EPISODE 209 (26:31, stability ball)

Abs (3.5 min) - 3 rounds of isolation holds on the stability ball, with various arms raised by the ears and then lowered to the sides in the second round and the same arm movements in the third round (but hold torso in a crunch position); Back (3.5 min) - hips/torso on the stability ball, do two rounds lifting/extending the opposite arm and leg with the other arm raised by the side; Planks (3.75 min) - shins on the stability ball and do a standard plank for the first round, then lift alternating legs for 2 additional rounds; Side Bridge (3.5 min) - lying on the side, upper body on the forearm and legs bent at a 45 degree angle and top leg raised, either hold (option 1) or raise and lower body by pushing with bottom leg (option 2), do 2 rounds; Bridge (3.5 min) -standard bridge exercises using a stability ball, lifting alternating legs in the second round and alternating arm and leg in the third round; Linked Exercises (3.5 min) - reverse lunges into a one-leg balance (opposite knee up), then the same reverse lunge/balance combo into a forward lunge/balance combo (one fluid motion, several reps); Stretching (4 min) - side lunges to stretch the inner thigh using the ball for balance, a twisting runner’s lunge to stretch along your body (almost lying on your side, instead of the more common upper body twist), and knee to the chest.

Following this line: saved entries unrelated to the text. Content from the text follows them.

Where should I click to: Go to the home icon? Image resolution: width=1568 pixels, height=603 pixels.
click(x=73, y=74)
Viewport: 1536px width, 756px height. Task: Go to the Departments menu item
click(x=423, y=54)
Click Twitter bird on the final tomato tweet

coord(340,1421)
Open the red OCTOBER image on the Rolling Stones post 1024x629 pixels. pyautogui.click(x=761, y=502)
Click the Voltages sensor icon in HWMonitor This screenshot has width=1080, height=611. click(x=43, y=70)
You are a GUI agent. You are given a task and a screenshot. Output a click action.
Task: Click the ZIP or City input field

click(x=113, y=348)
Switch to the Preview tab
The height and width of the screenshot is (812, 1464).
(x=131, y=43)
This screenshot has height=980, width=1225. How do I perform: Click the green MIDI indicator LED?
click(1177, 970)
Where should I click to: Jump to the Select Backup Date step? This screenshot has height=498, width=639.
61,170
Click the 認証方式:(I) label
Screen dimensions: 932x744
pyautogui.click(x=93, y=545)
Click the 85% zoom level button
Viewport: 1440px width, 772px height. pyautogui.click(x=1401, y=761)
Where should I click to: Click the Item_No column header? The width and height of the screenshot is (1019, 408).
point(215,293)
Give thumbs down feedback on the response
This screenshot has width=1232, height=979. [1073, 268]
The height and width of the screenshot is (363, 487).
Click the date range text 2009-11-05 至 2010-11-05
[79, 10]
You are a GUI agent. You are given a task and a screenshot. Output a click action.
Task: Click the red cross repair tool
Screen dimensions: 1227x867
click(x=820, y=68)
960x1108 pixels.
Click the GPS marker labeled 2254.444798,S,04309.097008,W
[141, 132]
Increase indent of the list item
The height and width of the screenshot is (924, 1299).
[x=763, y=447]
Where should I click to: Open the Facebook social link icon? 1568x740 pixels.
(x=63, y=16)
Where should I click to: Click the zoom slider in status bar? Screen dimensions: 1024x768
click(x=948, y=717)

The balance challenge continues. Dr. Allaire tells you not to worry about wobbling around because sometimes you learn more by almost falling off the ball than you do by staying on it. She doesn’t tell you what you learn by falling off the ball. The form pointers/reminders continue to be good, and the pace of the workout has progressed so that many of these pointers are given while she shows you the basic position for the exercise segment (i.e., there’s less true down time).

Instructor Comments:
Dr. Allaire is a natural in front of the camera. She knows where the challenge is in each exercise and shows modifications in case the exercise is too advanced for you or you’re having an ”off” day. However, because she is so encouraging and nonjudgemental, she makes you want to work harder. She provides alignment tips which are detailed, clear, and useful. She also has a core that is crazy strong!